Dataset descriptions can be widely distributed and exchanged, and used in different environments without modification of the source files. The achievement of this goal is crucial for creating an open and thriving ecosystem. To this end, we need to carefully examine the details of the design, and remove unnecessary dependencies on specific assumptions about the underlying facilities or organizations.

Extensible

One should be able to extend the boundary of expression without modifying the core standard. For a programming language such as C++ or Python, its application boundaries can be significantly extended by libraries or packages, while the core language remains stable over a long period. Such libraries and packages form a rich ecosystem, making the language stay alive for a very long time.

Design Overview

A data set is essentially a data structure stored in persistent storages. In general, it comprises unstructured objects, e.g. images, videos, and texts, together with associated annotations. Such elements are aggregated in certain ways into a data set.
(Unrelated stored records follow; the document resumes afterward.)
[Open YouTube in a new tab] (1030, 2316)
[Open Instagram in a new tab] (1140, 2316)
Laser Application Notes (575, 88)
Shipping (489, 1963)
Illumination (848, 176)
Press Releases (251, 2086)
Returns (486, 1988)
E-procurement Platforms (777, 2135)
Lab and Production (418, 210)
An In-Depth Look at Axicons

It is noteworthy that the unstructured objects mentioned above usually contain large volume of data. To facilitate quick distribution of data sets, our design separates the structured description of a dataset from the content of unstructured objects.

Below is an overall summary of the language design:

Basic data model

DSDL describes a data set with a collection of basic elements organized via containers such as structs, lists, and sets.
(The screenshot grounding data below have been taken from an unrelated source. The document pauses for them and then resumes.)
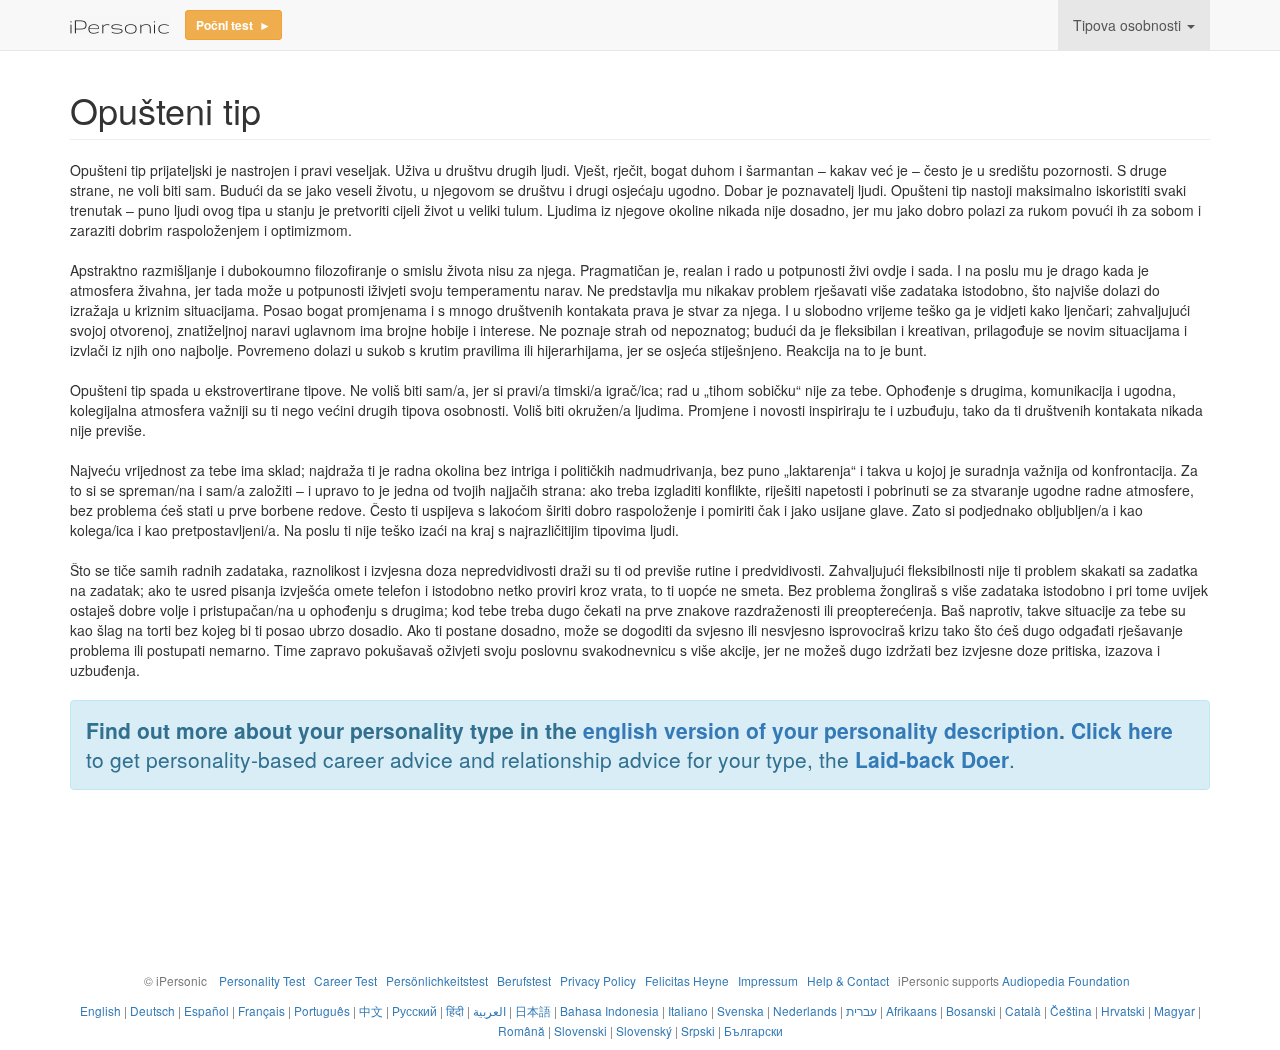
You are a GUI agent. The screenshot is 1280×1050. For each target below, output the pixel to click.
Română (521, 1030)
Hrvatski (1123, 1010)
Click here (1122, 730)
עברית (861, 1010)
  • Basic elements are individual units in a data set description, which include not only the primitives such as numbers, strings, but also those elements that facilitate the expression of object locations, annotations, etc.
  • Unstructured objects such as images, videos, and texts, are special basic elements, as they are indivisible in a data set description. In particular, an unstructured object is represented by an object locator which tells where it is stored instead of being embedded into the description entirely. Optionally, additional descriptors can be used to provide additional information about the object, e.g. the format or resolution of an image.
  • Aggregates are used to organize basic elements into a data structure. DSDL provides list and struct types to express aggregate data structures. In particular, individual samples are represented by a struct (an aggregate of multiple fields), while a data set consists of a list of samples.

Extensible type system

All elements and structured units in DSDL have types.
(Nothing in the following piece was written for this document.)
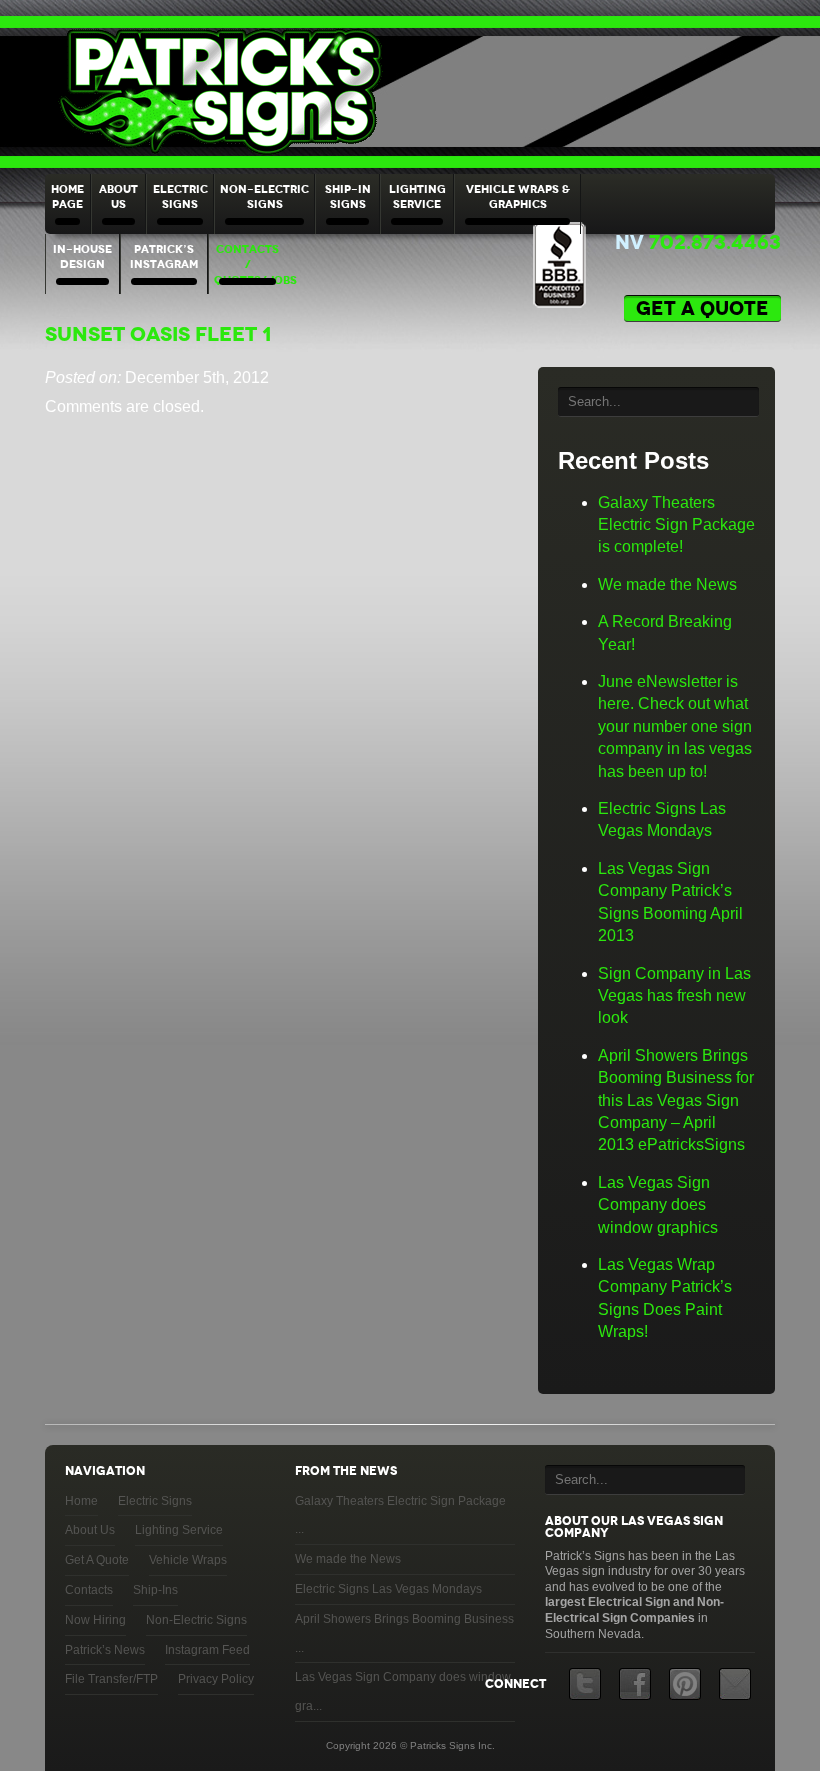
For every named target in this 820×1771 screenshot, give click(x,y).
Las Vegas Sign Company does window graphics (658, 1205)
DSDL adopts a simple yet extensible type systems. Specifically, there are three kinds of types in DSDL:

  • Primitive types are the types of primitive values such as booleans, numbers, and strings. DSDL provides a large collection of primitive types, which serve as the basic building blocks of the description. Note that different primitive types in DSDL can be expressed in the same form. For example, object locators and time stamps both use strings as their expression form, but the string values will be interpreted diffferently depending on the underlying types.
  • Unstructured object classes are the abstractions for unstructured objects, such as images, videos, audios, point clouds, texts, etc. Such objects, despite their rich internal structures, are considered as indivisible units in data set definitions. DSDL provides a collection of pre-defined unstructured object classes to cover common applications, while allowing 3rd parties to extend this collection by registering new unstructured object classes via a minimal set of interfaces.
  • Struct classes are the abstractions for aggregate data structures in DSDL. Each instance of a struct class is called a struct, which contains multiple fields, each with its own type. An important application of structs are to represent data samples. DSDL comes with a collection of predefined struct classes for commonly seen tasks in the standard library, while allowing users to define their own struct classes for special tasks.
Types need to be defined (either builtin, by 3rd parties, or by the user) before they are used. Circular references are not allowed in this version of DSDL.

Object locators

As mentioned, unstructured objects are not embedded entirely into the data set description. Instead, they are referred to by object locators. In particular, an object locator is a string with special format, which will be converted into an actual address by the DSDL interpreter when the corresponding object is to be loaded.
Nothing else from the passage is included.